Unfortunately, while that's exactly what happens for organisms with A+T content below 33%, precisely the opposite happens (purines accumulate on the message strand) in organisms with A+T above 33%. And in fact, in some high-AT organisms, the purine content of message strands is rather extreme. How can we explain that?

One possibility is that some organisms have evolved extremely effective transversion repair systems for the message (non-transcribed) strand of genes—systems that are so effective, no G-to-T transversions go unrepaired on the message strand. The transcribed strand, on the other hand, doesn't get the benefit of this repair system, possibly because the repair enzymes can't access the strand: it's engulfed in transcription factors, topoisomerases, RNA polymerase, nearby ribosomal machinery, etc.

If the non-transcribed strand never mutates (because all mutations are swiftly repaired), then the transcribed strand will (in the absence of equally effective repairs) eventually accumulate G-to-T mutations, and the message strand will accumulate adenines (purines). Perhaps.

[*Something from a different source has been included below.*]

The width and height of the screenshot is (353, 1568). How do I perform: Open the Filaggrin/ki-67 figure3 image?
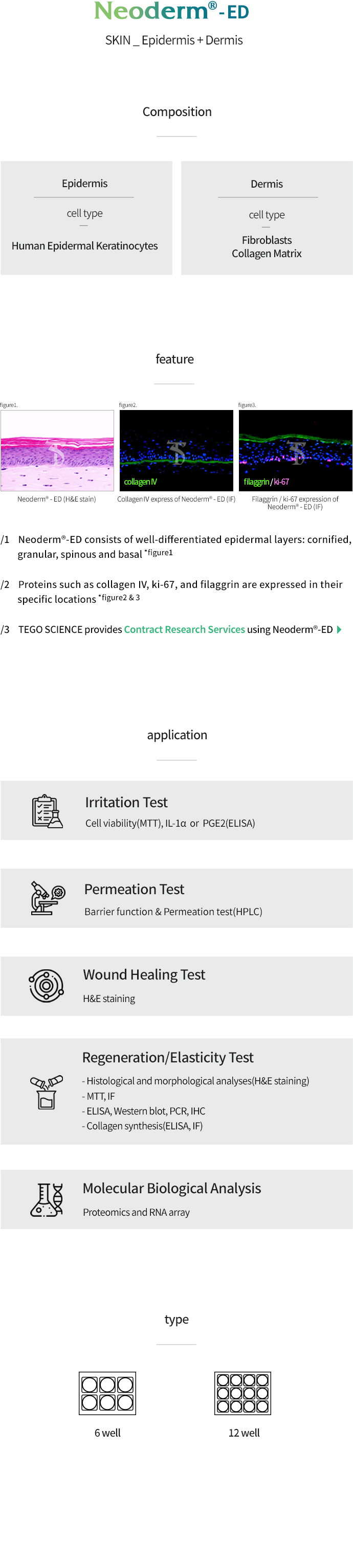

In the graph further above, you'll notice at x = 0.6 a tiny spur of points hangs down at around y = 0.5. These points belong to some Bartonella species, plus a Parachlamydia and another chlamydial organism. These are endosymbionts that have lost a good portion of their genomes over time. It seems likely they've lost some transversion-repair machinery. During transcription, their message strands are going unrepaired. G-to-T transversions happen on the message strand, rendering it light in purines. Such a scenario seems plausible, at least.

By this reasoning, maybe points far above the regression line represent organisms that have gained repair functionality, such that their message strands never undergo G-to-T transversions (although their transcribed strands do). Is this possible?

Examination of the highest points on the graph shows a predominance of Clostridia. (Not just members of the genus Clostridium, but the class Clostridia, which is a large, ancient, and diverse class of anaerobes.) One thing we know about the Clostridia is that unlike all other bacteria (unlike members of the Gammaproteobacteria, the Alpha- and Betaproteobacteria, the Actinomycetes, the Bacteroidetes, etc.), the Clostridia have Ogg1, otherwise known as 8-oxoguanine glycosylase (which specifically prevents G-to-T transversions). They share this capability with all members of the Archaea, and all higher life forms as well.

Note that while non-Ogg1 enzymes exist for correcting 8-oxoguanine lesions (e.g., MutM, MutY, mfd), there is evidence that Ogg1 is specifically involved in repair of 8oxoG lesions in non-transcribed strands of DNA, at transcription time. (The other 8oxoG repair systems may not be strand-specific.)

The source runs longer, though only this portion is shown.